> [Requirement]
Output all the data exactly as it appears below.
+++ Supplied records
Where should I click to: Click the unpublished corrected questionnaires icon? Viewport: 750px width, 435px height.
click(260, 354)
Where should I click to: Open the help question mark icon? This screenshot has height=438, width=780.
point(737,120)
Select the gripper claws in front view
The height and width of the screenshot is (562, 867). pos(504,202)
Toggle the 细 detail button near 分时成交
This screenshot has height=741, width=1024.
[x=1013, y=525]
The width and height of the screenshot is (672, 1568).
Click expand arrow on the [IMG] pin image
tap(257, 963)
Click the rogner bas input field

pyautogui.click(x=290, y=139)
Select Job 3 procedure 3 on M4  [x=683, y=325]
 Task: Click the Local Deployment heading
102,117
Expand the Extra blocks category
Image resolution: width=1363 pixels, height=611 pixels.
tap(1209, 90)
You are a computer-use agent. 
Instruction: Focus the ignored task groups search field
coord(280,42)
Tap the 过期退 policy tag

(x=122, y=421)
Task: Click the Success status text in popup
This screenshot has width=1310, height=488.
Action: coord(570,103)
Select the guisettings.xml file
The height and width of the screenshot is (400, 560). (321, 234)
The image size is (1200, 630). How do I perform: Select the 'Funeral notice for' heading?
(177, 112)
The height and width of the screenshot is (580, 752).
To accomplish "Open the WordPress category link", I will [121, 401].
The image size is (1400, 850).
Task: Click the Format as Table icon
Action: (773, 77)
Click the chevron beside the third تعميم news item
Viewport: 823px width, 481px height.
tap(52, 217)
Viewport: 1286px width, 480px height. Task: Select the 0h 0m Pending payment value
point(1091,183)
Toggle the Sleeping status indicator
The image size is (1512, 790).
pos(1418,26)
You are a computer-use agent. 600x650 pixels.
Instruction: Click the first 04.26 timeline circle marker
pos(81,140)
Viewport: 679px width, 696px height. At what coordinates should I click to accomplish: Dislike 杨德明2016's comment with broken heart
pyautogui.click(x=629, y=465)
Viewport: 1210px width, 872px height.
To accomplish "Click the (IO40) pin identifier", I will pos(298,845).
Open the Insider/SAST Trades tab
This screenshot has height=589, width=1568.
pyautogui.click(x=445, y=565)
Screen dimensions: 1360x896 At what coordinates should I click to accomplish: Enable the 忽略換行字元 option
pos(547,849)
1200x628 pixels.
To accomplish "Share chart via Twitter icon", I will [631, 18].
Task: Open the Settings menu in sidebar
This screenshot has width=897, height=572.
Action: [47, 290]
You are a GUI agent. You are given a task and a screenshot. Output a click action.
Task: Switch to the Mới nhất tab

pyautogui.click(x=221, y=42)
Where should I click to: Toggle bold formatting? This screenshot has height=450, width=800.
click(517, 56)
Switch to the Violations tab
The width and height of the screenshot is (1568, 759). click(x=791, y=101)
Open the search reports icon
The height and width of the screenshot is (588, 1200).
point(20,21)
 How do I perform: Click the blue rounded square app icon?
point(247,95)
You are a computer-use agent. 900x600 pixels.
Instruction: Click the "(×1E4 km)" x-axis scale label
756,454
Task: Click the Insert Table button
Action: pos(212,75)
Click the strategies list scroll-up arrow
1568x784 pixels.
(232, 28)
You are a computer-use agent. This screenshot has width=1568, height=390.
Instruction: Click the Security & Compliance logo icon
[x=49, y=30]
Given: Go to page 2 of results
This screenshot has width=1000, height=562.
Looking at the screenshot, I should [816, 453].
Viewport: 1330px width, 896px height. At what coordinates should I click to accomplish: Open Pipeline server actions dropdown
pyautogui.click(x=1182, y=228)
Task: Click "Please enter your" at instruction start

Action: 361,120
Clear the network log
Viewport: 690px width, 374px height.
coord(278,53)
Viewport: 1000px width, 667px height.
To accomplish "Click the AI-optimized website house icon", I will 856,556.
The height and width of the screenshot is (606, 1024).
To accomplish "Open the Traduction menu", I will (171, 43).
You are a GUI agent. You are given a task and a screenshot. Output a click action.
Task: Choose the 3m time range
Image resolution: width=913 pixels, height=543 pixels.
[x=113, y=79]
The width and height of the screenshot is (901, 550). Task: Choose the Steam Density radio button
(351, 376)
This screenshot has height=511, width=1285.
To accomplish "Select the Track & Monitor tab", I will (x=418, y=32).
++++++
> [Result]
Where should I click to: Click the unpublished corrected questionnaires icon? Viewport: 750px width, 435px height.
click(260, 354)
Where should I click to: Open the help question mark icon? This screenshot has height=438, width=780.
point(737,120)
Select the gripper claws in front view
The height and width of the screenshot is (562, 867). pos(504,202)
Toggle the 细 detail button near 分时成交
This screenshot has height=741, width=1024.
[x=1013, y=525]
The width and height of the screenshot is (672, 1568).
Click expand arrow on the [IMG] pin image
tap(257, 963)
Click the rogner bas input field

pyautogui.click(x=290, y=139)
Select Job 3 procedure 3 on M4  [x=683, y=325]
 Task: Click the Local Deployment heading
102,117
Expand the Extra blocks category
Image resolution: width=1363 pixels, height=611 pixels.
tap(1209, 90)
You are a computer-use agent. 
Instruction: Focus the ignored task groups search field
coord(280,42)
Tap the 过期退 policy tag

(x=122, y=421)
Task: Click the Success status text in popup
This screenshot has width=1310, height=488.
Action: coord(570,103)
Select the guisettings.xml file
The height and width of the screenshot is (400, 560). (321, 234)
The image size is (1200, 630). How do I perform: Select the 'Funeral notice for' heading?
(177, 112)
The height and width of the screenshot is (580, 752).
To accomplish "Open the WordPress category link", I will [121, 401].
The image size is (1400, 850).
Task: Click the Format as Table icon
Action: (773, 77)
Click the chevron beside the third تعميم news item
Viewport: 823px width, 481px height.
tap(52, 217)
Viewport: 1286px width, 480px height. Task: Select the 0h 0m Pending payment value
point(1091,183)
Toggle the Sleeping status indicator
The image size is (1512, 790).
pos(1418,26)
You are a computer-use agent. 600x650 pixels.
Instruction: Click the first 04.26 timeline circle marker
pos(81,140)
Viewport: 679px width, 696px height. At what coordinates should I click to accomplish: Dislike 杨德明2016's comment with broken heart
pyautogui.click(x=629, y=465)
Viewport: 1210px width, 872px height.
To accomplish "Click the (IO40) pin identifier", I will pos(298,845).
Open the Insider/SAST Trades tab
This screenshot has height=589, width=1568.
pyautogui.click(x=445, y=565)
Screen dimensions: 1360x896 At what coordinates should I click to accomplish: Enable the 忽略換行字元 option
pos(547,849)
1200x628 pixels.
To accomplish "Share chart via Twitter icon", I will [631, 18].
Task: Open the Settings menu in sidebar
This screenshot has width=897, height=572.
Action: [47, 290]
You are a GUI agent. You are given a task and a screenshot. Output a click action.
Task: Switch to the Mới nhất tab

pyautogui.click(x=221, y=42)
Where should I click to: Toggle bold formatting? This screenshot has height=450, width=800.
click(517, 56)
Switch to the Violations tab
The width and height of the screenshot is (1568, 759). click(x=791, y=101)
Open the search reports icon
The height and width of the screenshot is (588, 1200).
point(20,21)
 How do I perform: Click the blue rounded square app icon?
point(247,95)
You are a computer-use agent. 900x600 pixels.
Instruction: Click the "(×1E4 km)" x-axis scale label
756,454
Task: Click the Insert Table button
Action: pos(212,75)
Click the strategies list scroll-up arrow
1568x784 pixels.
(232, 28)
You are a computer-use agent. This screenshot has width=1568, height=390.
Instruction: Click the Security & Compliance logo icon
[x=49, y=30]
Given: Go to page 2 of results
This screenshot has width=1000, height=562.
Looking at the screenshot, I should [816, 453].
Viewport: 1330px width, 896px height. At what coordinates should I click to accomplish: Open Pipeline server actions dropdown
pyautogui.click(x=1182, y=228)
Task: Click "Please enter your" at instruction start

Action: 361,120
Clear the network log
Viewport: 690px width, 374px height.
coord(278,53)
Viewport: 1000px width, 667px height.
To accomplish "Click the AI-optimized website house icon", I will 856,556.
The height and width of the screenshot is (606, 1024).
To accomplish "Open the Traduction menu", I will (171, 43).
You are a GUI agent. You are given a task and a screenshot. Output a click action.
Task: Choose the 3m time range
Image resolution: width=913 pixels, height=543 pixels.
[x=113, y=79]
The width and height of the screenshot is (901, 550). Task: Choose the Steam Density radio button
(351, 376)
This screenshot has height=511, width=1285.
To accomplish "Select the Track & Monitor tab", I will (x=418, y=32).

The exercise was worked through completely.